Liées au paracétamol
Absorption
L’absorption du paracétamol par voie orale est complète et rapide. Les concentrations plasmatiques maximales sont atteintes 30 à 60 minutes après ingestion.
Distribution
Le paracétamol se distribue rapidement dans tous les tissus. Les concentrations sont comparables dans le sang, la salive et le plasma. La liaison aux protéines plasmatiques est faible.
Métabolisme
Le paracétamol est métabolisé essentiellement au niveau du foie. Les 2 voies métaboliques majeures sont la glycuroconjugaison et la sulfoconjugaison. Cette dernière voie est rapidement saturable aux posologies supérieures aux doses thérapeutiques. Une voie mineure, catalysée par le cytochrome P 450, est la formation d’un intermédiaire réactif (le N-acétyl benzoquinone imine), qui, dans les conditions normales d’utilisation, est rapidement détoxifié par le glutathion réduit et éliminé dans les urines après conjugaison à la cystéine et à l’acide mercaptopurique. En revanche, lors d’intoxications massives, la quantité de ce métabolite toxique est augmentée.
Elimination
L’élimination est essentiellement urinaire. 90% de la dose ingérée est éliminée par le rein en 24heures, principalement sous forme glycuroconjuguée (60 à 80 %) et sulfoconjuguée (20à30%).
Moins de 5% est éliminé sous forme inchangée.
La demi-vie d’élimination est d’environ 2 heures.
Variations physiopathologiques
· Insuffisance rénale : en cas d'insuffisance rénale sévère (clairance de la créatinine inférieure à 10 ml/min), l'élimination du paracétamol et de ses métabolites est retardée.
· Sujet âgé : la capacité de conjugaison n'est pas modifiée.
Liées à la Codéine
Après ingestion orale, la codéine est bien absorbée et sa biodisponibilité relative par rapport à la voie intramusculaire est de 40-70 %. Les concentrations plasmatiques atteignent leur pic en 1 heure puis diminuent avec une demi-vie de 2 à 4 heures.

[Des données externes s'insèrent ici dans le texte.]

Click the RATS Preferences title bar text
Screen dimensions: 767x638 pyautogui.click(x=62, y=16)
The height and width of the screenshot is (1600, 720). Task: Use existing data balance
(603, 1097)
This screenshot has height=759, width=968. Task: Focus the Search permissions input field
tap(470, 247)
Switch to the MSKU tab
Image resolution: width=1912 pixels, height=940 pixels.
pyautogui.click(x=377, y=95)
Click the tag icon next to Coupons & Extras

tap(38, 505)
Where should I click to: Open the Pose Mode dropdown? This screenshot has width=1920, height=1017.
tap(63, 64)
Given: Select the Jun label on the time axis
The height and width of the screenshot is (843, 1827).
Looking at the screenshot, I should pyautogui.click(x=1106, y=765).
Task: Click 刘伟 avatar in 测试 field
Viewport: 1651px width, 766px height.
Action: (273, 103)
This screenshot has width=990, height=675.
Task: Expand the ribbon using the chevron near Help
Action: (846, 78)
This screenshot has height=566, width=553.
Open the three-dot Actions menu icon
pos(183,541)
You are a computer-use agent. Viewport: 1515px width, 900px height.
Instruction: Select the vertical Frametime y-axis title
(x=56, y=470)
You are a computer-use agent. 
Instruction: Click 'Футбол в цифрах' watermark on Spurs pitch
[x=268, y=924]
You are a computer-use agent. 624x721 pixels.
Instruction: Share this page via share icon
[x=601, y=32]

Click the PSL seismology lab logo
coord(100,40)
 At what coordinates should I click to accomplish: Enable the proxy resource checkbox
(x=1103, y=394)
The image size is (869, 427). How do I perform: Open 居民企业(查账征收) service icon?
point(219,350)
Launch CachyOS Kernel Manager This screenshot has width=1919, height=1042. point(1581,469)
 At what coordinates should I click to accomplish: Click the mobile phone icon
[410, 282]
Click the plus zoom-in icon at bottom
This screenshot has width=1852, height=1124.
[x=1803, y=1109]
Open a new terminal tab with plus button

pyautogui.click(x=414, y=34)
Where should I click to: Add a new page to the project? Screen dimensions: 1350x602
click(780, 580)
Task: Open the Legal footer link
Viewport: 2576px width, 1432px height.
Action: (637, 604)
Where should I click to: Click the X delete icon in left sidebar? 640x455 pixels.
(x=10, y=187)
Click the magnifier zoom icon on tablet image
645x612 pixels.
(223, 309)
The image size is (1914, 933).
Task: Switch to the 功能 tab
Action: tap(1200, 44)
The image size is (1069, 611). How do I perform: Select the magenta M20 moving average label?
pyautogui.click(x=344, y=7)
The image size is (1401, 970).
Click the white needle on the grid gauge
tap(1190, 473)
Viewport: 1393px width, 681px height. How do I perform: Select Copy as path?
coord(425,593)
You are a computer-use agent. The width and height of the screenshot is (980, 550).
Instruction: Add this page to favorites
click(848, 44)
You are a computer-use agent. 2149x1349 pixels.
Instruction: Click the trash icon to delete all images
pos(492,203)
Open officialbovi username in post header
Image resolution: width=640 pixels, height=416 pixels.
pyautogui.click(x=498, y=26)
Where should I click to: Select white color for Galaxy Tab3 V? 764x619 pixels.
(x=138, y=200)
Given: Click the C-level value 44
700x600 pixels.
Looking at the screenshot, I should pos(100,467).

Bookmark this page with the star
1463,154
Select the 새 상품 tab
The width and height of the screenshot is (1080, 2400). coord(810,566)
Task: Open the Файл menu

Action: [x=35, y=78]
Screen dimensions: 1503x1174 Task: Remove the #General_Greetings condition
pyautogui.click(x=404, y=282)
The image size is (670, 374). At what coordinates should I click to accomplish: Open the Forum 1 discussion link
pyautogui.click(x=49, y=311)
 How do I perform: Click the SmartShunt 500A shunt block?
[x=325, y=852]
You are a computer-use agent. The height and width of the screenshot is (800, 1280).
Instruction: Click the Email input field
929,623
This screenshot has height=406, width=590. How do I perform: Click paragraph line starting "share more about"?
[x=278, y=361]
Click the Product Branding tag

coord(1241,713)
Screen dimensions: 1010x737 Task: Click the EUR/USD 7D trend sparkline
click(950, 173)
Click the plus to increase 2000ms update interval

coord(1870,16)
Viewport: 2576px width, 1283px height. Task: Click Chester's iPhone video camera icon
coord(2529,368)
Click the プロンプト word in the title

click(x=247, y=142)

La codéine est métabolisée pour donner la codéine-6-glucuronide, la morphine et la norcodéine.
L’élimination de la codéine et de ses métabolites se produit quasi-intégralement par voie rénale (85-90 %), essentiellement sous forme de conjugués glucuroniques; l’élimination est considérée comme complète ou bout de 48 heures. Les pourcentages de la dose administrée (produit libre + conjugué) retrouvés dans les urines sont les suivants: environ 10 % sous forme de morphine, 10 % de norcodéine, 50-70 % de codéine. Près de 25 à 30 % de la codéine administrée se lie aux protéines plasmatiques.
Sans objet.
6. DONNÉES PHARMACEUTIQUES
Amidon de maïs prégélatinisé, povidone, cellulose microcristalline, carmellose modifiée type A, stéarate de magnésium.

4 ans.
Pas de précautions particulières de conservation.
16 comprimés sous plaquette thermoformée (Aluminium/PVC).
Sans objet.
BAYER SANTE FAMILIALE
33, rue de l’Industrie
74240 GAILLARD
· 333 046-5 : 16 comprimés sous plaquette thermoformée (Aluminium/PVC).
Non documenté

Médicament non soumis à prescription médicale.